PANAJI: A film festival or a fisticuffs festival? That's the question being asked at every agonising queue of cinegoers, clamouring for entry into four of the auditoria screening films during IFFI 2006.It's almost impossible to see the films of your choice since the auditoria where most of the important films are being screened can only seat 500-600 people per audi (a total of 1,200 seats in four auditoria), while the passes (for press and delegates) issued totalled almost 5,000-6,000.
Sadly, somebody got their math all wrong!
This correspondent was threatened, chased and almost manhandled while trying to gain entry into an auditorium screening a four year old film, No Man's Land. Yes, the film which beat Lagaan to the Oscars.Earlier, on Saturday, delegates went on a dharna after they had been denied entry to Richard Attenborough's Gandhi and the Rapid Action Force had to be called to instil order in what threatened to blow up into a major fracas between film buffs and organisers. Later, in the evening, the Iranian film in the competition section, Poet of Wastes, also witnessed ugly scenes as the students of the FTII and several from the press corp were refused entry.Till date, several people from the press have not been able to catch up with Volver, the inaugural film of the festival, even though it has had two screenings. So what if they have specially come to cover the festival, and so what if the Pedro Almodovar's feminist fable was this year's Cannes winner.To counter the chaos, here's what the Entertainment Society of Goa says it has done: "To provide convenient and easy access... the ESG has beefed up security systems at the INOX multiplex."More threats? The options are very simple, and extremely excruciating: You either queue up for your chosen films almost an hour before the actual screening — which means you miss the earlier screening; or you settle for the film which no one wants to see and naturally doesn't need to be written about. So will we be able to see Borat, Babel, or even Ardh Satya (in the retrospective section)? Just watch this space.Ironically, earlier in the day, a group of independent filmmakers got together to air their problems vis-a-vis the juggernaut of mainstream cinema (they call it Hollywood and Bollywood). The Indian representatives included Chitra Palekar, whose latest film Maati May was arbitrarily pulled out of a multiplex without informing her, Rajat Dholakia whose National Award winning film Parzania is still to find a release.Filmmakers have also formed an organisation, the Global Indian Independent Filmmaker's Alliance to cater to the needs of independent filmmakers at a global level. According to Bhuvan Lall, convener, the organisation will provide "greater opportunity for the exhibition, distribution and production of independent films and the development of scripts."

**Work task**
In the report on IFFI 2006, who is the convener of the Global Indian Independent Filmmaker's Alliance?

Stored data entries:
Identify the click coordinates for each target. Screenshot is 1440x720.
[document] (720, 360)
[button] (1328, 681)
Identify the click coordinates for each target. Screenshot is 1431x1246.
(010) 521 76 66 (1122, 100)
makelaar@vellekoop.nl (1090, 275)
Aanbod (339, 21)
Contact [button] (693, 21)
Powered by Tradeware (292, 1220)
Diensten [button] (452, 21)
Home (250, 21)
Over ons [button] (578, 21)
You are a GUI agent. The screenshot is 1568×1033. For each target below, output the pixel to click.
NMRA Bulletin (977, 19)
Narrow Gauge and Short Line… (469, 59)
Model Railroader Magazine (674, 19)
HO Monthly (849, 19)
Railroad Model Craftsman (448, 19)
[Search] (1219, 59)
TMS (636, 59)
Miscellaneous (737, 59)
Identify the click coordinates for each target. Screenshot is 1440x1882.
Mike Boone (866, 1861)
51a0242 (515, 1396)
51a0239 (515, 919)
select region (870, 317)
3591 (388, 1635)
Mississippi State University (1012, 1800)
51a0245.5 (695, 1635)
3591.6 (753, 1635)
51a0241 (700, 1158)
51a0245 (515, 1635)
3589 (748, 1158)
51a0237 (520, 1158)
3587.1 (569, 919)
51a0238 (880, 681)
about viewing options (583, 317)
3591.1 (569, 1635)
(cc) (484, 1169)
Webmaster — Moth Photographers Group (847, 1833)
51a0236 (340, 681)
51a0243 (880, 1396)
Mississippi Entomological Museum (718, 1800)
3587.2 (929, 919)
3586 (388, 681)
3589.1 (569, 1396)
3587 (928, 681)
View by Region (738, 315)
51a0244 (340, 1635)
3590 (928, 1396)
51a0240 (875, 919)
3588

**Answer section**
Bhuvan Lall